1. Introduction
Implementation of QKD networks relies on classical wired fiber channels, which makes it challenging to directly distribute quantum keys to mobile devices and has limitations in terms of distance, cost, and reliability [
1]. Therefore, QKD over wireless channels is of great significance and value, as it can overcome these challenges and limitations. Moreover, QKD over wireless channels can protect wireless communication from future quantum attacks, as conventional encryption algorithms might be vulnerable to quantum computers. QKD over wireless channels can also enable secure communication between mobile users, enhancing the flexibility and coverage of the network [
2]. Hence, researching and developing QKD over wireless channels is very necessary and urgent.
In wireless communication, spoofing and eavesdropping are two common methods of attack. QKD itself can effectively prevent eavesdropping [
3], but spoofing attacks pose a security risk to the wireless access of QKD networks. It is necessary to seek new security solutions. PLA is an effective authentication scheme against spoofing attacks, which is characterized by its speed and lightness, making it suitable for wireless communication.

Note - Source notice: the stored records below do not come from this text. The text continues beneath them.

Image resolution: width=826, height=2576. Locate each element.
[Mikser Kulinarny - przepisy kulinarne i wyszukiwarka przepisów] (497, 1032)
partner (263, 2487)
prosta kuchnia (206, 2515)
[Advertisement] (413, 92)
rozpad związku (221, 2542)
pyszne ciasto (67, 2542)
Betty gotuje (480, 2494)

Recently, Physical Layer Authentication (PLA) has been commonly combined with machine learning (ML) algorithms for device authentication. PLA can be categorized into various research directions based on the sources of authentication evidence [
4], among which the schemes based on hardware components characteristics and the schemes based on channel characteristics are the most representative approaches. Hardware-based methods use hardware features of devices to verify UE’s identity [
5]. They are costly and sensitive to hardware variations. Channel-based methods use features such as Channel Impulse Response (CIR), Carrier Frequency Offset (CFO), or Channel State Information (CSI) to authenticate devices [
6], but they depend on stable and distinguishable channel features.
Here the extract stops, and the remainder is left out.